The most notable voice heard after the bestial burning of travellers on Sokoto road, preceded by the siege on Kaduna- Abuja Federal Highway is that of the national notables involving Chief Obasanjo, General Abdulsalami Abubakar, the Sultan, Cardinal Onaiyekan and quite a number of people in that category. It was a symbolic gathering because it is sufficiently inclusive. It sits well with the assumption that no regime can ignore a consensus on what the problem is from such an audience. Secondly, it transcended little quarrels between some of its key players and their counterpart in government.
This assumption was punctured even before the gathering was concluded. In response to one statement or the other by Chief Obasanjo, for example, the government warned him against what it calls setting the country on fire. The exchange showed that the gathering was probably something the government of the day would have wished did not take place. But what sort of disagreement between two adults of Obasanjo and Buhari’s status in society will not subside even in the face of a palpably bad situation as currently exists in Nigeria?

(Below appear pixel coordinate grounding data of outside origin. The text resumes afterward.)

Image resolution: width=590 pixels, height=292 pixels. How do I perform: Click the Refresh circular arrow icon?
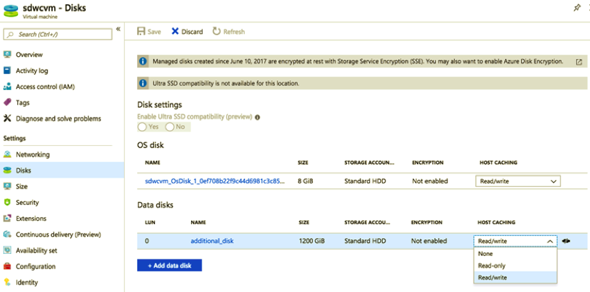coord(216,31)
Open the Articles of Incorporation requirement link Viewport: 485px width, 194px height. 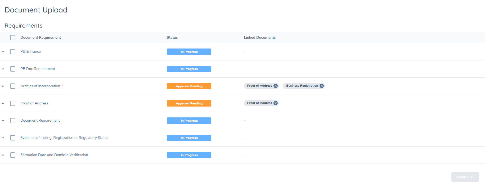[40, 86]
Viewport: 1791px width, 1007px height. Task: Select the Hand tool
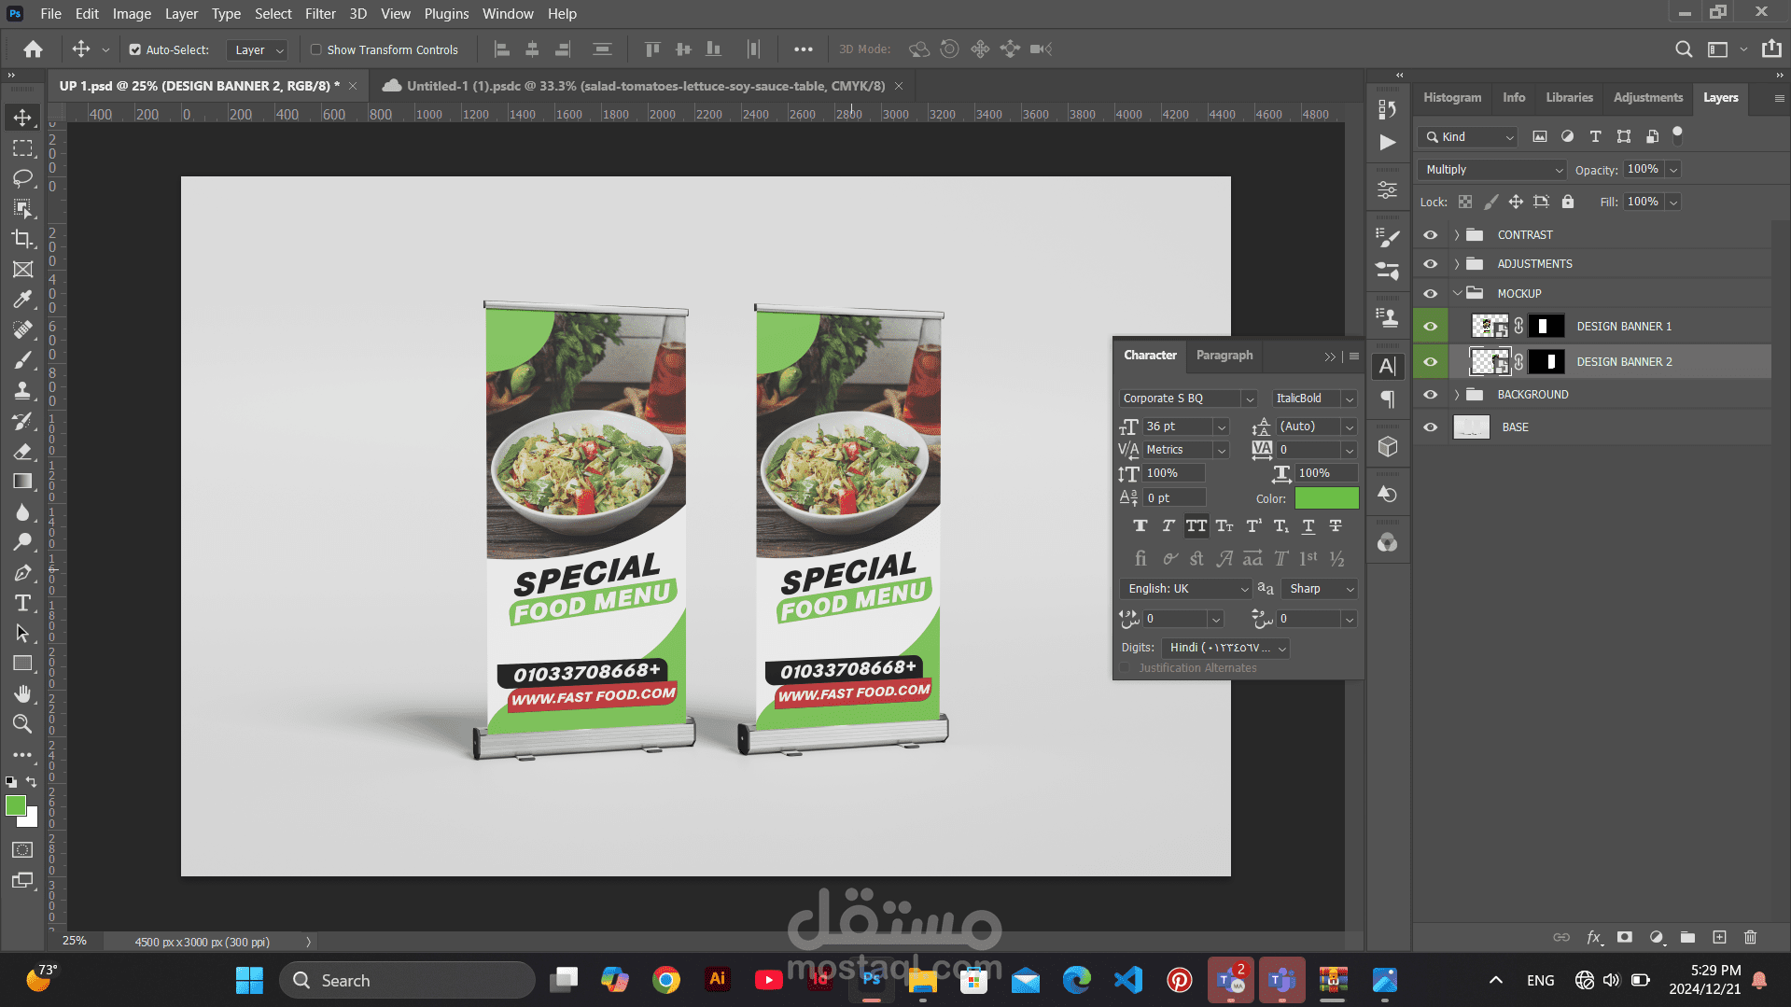coord(22,693)
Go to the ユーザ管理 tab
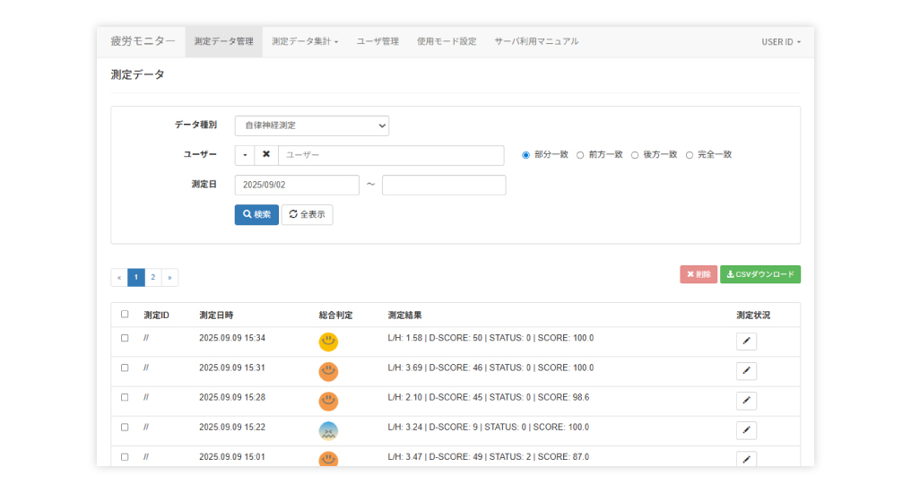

Instead of subsiding, the president said in Maiduguri that he would continue to do his best. It could only mean: take my best or leave it, the choice is yours. What followed next was totally unexpected. The idea that you cannot afford becoming an activist if you have held a certain position in government was flattened out by strongman, Ameh Ebute, who issued a statement that was alleging complicity of big names and players in the insecurity crisis. As absolutely entitled to issue any statement on such an issue as the senior citizen, how did it come at a time when each and every member of the elite is supposed to be working towards consensus without which the nation cannot make a united move against the threatening situation? Ebute is by any standard a big name, being lawyer, former Senate president and an old breed politician. Is it possible he is so sure of the information he could not have restricted it to where people of his status were gathering in pursuit of peace?
To note in all these that Mister President has never mentioned anything about constituting a broader based government specifically to respond to the overwhelming advance of the bearers of insecurity has left many guessing what might be driving presidential management of the threat. Is it possible that the president has exhausted his capability and anyone expecting anything better is wasting his time flogging a dead horse as Chief Obasanjo put it? And why might the president have taken such an option in spite of the moral and strategic implications for him as an individual, for future leadership and for the nation?
It is certainly very tempting to buy the contention that the president is only worried by the prospects of being embarrassed out of power the second time but that is not wholly supported by some state actions. One of such is his apparent purchase of the outline by General Magoro in an audio that has been making the rounds, even as the audio raises the question of why it hadn’t come before now. After all, there has been a big debate about how Nigeria could be overrun by bandits with all the retired military men around.